In April, 2015, the FASB issued ASU 2015-03,Simplifying the Presentation of Debt Issuance Costs,” which requires debt issuance costs to be presented in the balance sheet as a direct deduction from the carrying value of the associated debt liability, consistent with the presentation for debt discount. ASU 2015-03 does not specifically address requirements for the presentation or subsequent measurement of debt issuance costs related to line-of-credit arrangements. On August 8, 2015, the FASB issued ASU 2015-15,Interest—Imputation of Interest (Subtopic 835-30)” clarifying that debt issuance costs related to line-of-credit arrangements could be presented as an asset and amortized over the term of the line-of-credit arrangement, regardless of whether there are any outstanding borrowings on the line-of-credit arrangement. Teradyne adopted this ASU in the first quarter of 2016. Adoption of this ASU did not have a material impact on Teradyne’s financial position and results of operations.

In August 2014, the FASB issued ASU 2014-15,Presentation of Financial Statements—Going Concern (Subtopic 205-40).” ASU 2014-15 provides guidance on management’s responsibility in evaluating whether there is substantial doubt about an entity’s ability to continue as a going concern and to provide related footnote disclosures. This ASU is effective for annual periods ending after December 15, 2016. Teradyne does not expect this ASU to have a material impact on its consolidated financial statements.

In May 2014, the FASB issued ASU 2014-09,Revenue from Contracts with Customers (Topic 606),” which will replace numerous requirements in U.S. GAAP, including industry-specific requirements, and provide companies with a single revenue recognition model for recognizing revenue from contracts with customers.
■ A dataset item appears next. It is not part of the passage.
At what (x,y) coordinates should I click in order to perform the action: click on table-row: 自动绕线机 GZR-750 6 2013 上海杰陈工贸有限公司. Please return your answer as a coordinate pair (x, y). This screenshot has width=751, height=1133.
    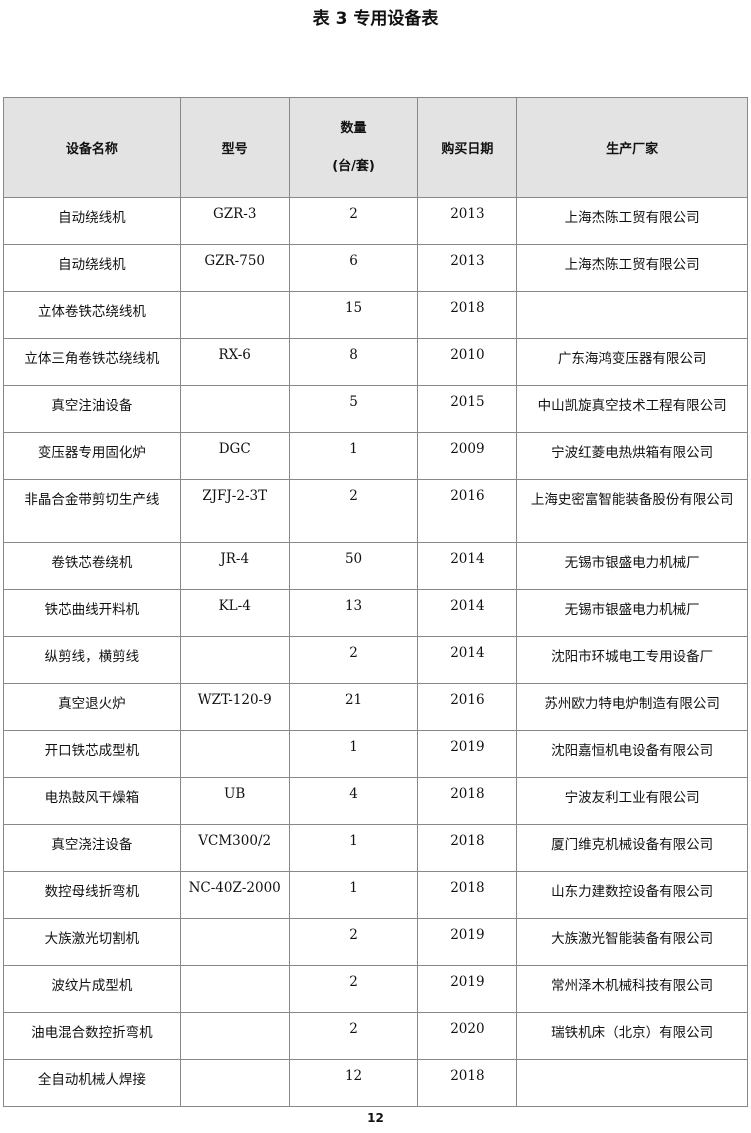
    Looking at the image, I should click on (376, 268).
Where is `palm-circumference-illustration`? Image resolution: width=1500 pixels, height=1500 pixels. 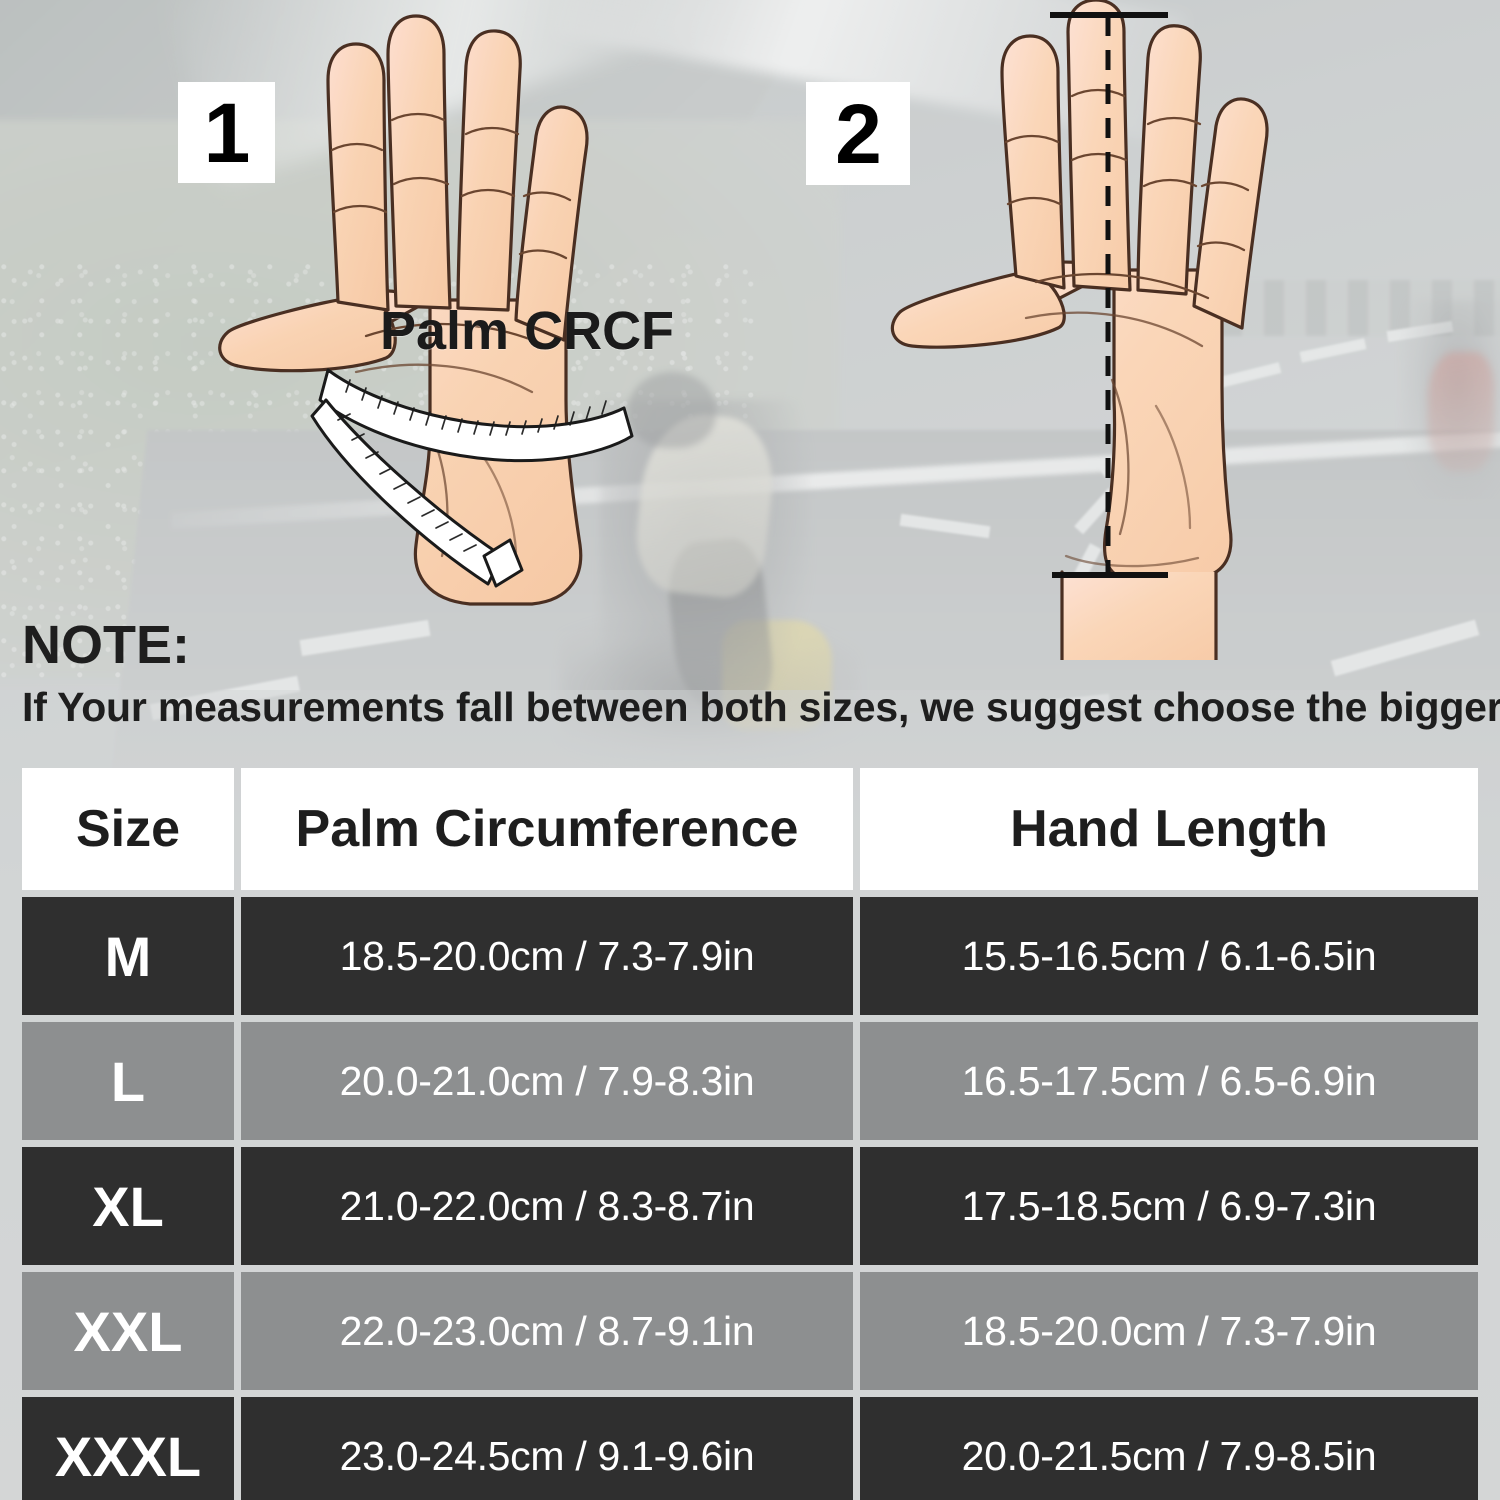 palm-circumference-illustration is located at coordinates (426, 310).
The core principle of the new standard is that a company should recognize revenue to show the transfer of promised goods or services to customers in an amount that reflects the consideration to which the company expects to be entitled to in exchange for those goods or services. In August 2015, FASB issued ASU 2015-14, which deferred the effective date of the new revenue standard by one year. For Teradyne, the standard will be effective in the first quarter of 2018. The two permitted transition methods under the new standard are the full retrospective method, in which case the standard would be applied to each prior reporting period presented, or the modified retrospective method, in which case the cumulative effect of applying the standard would be recognized at the date of initial application. Teradyne has selected a modified retrospective transition method. Teradyne is currently evaluating the impact of this ASU on its financial position and results of operations.